I’d like a “Word” with you…

This game has made me totally indecent.

The social calendar is as barren as our front lawn; the early-setting sun is making everybody sleepy far too early; only a steady infusion of hot tea can keep me warm until April.

Still, something compels me to throw off the down quilt at 6 a.m., pull on my robe and dash downstairs each morning. It’s a small beacon of pleasure in this otherwise bleak season, the size of a pack of cigarettes and every bit as guilty.

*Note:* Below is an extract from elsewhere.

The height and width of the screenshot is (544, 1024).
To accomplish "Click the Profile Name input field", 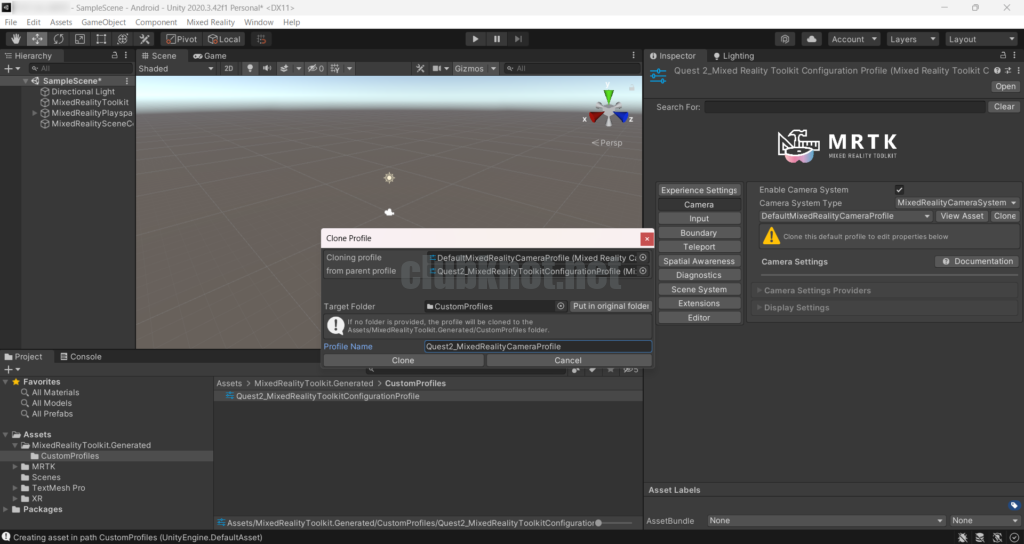I will 536,346.
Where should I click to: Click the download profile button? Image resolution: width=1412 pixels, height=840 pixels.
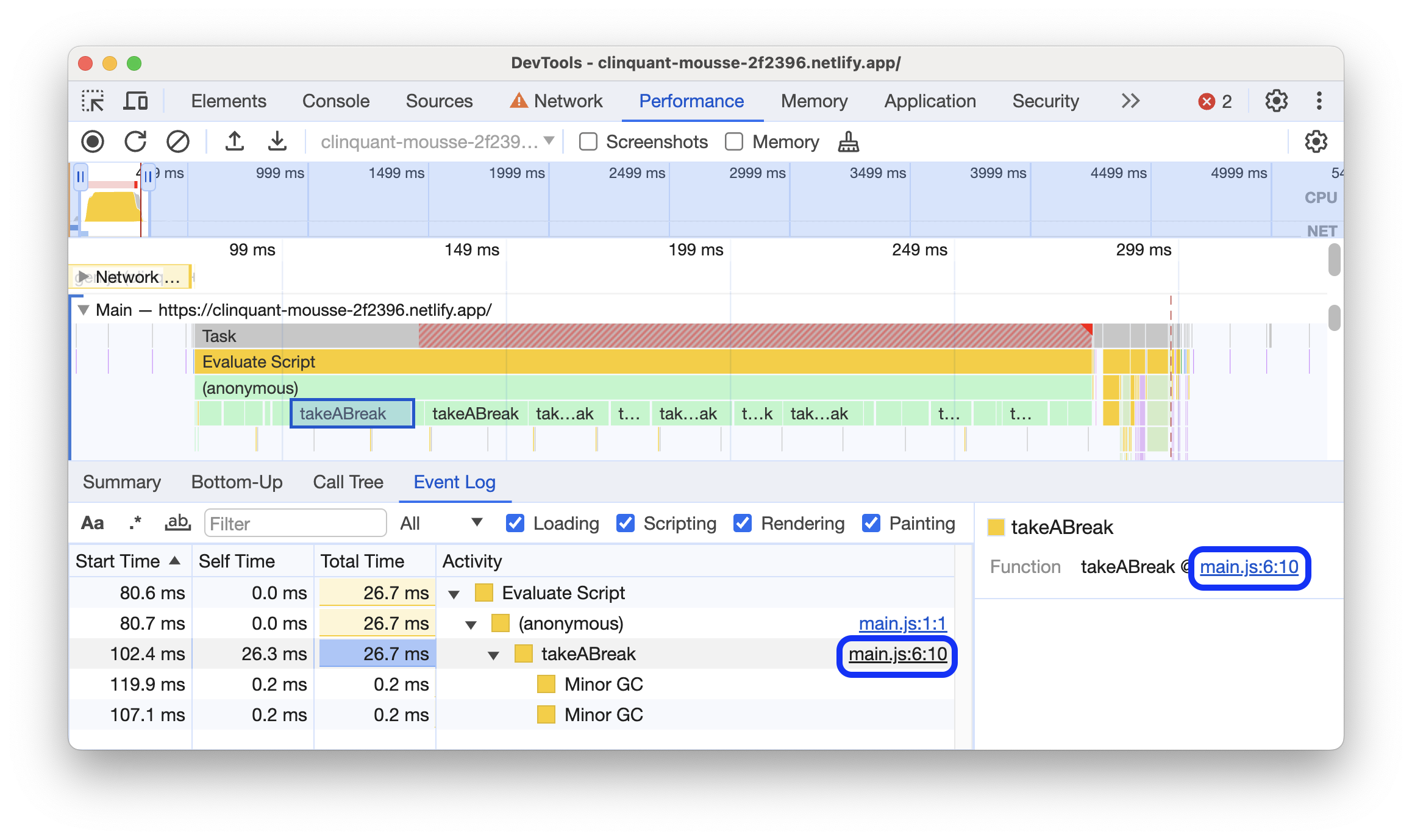(x=275, y=141)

Within six minutes, Mr. Coffee is humming and sighing in my ear and I am getting ready to pummel my brother-in-law. Not physically – he lives 4,000 miles away, in Switzerland – but with words. More specifically, Words With Friends.

For the uninitiated, Words With Friends is a wildly popular pseudo-Scrabble game made by Zynga for smart phones. You can start games with individual friends and play them from anywhere. They’ve changed the point values of the letters and rearranged the locations of the double- and triple-word spaces just enough to avoid legal hot water with Hasbro. I splurged $1.99 for the version without the ads for Zynga’s other games, which include annoying characters that look like Bratz dolls.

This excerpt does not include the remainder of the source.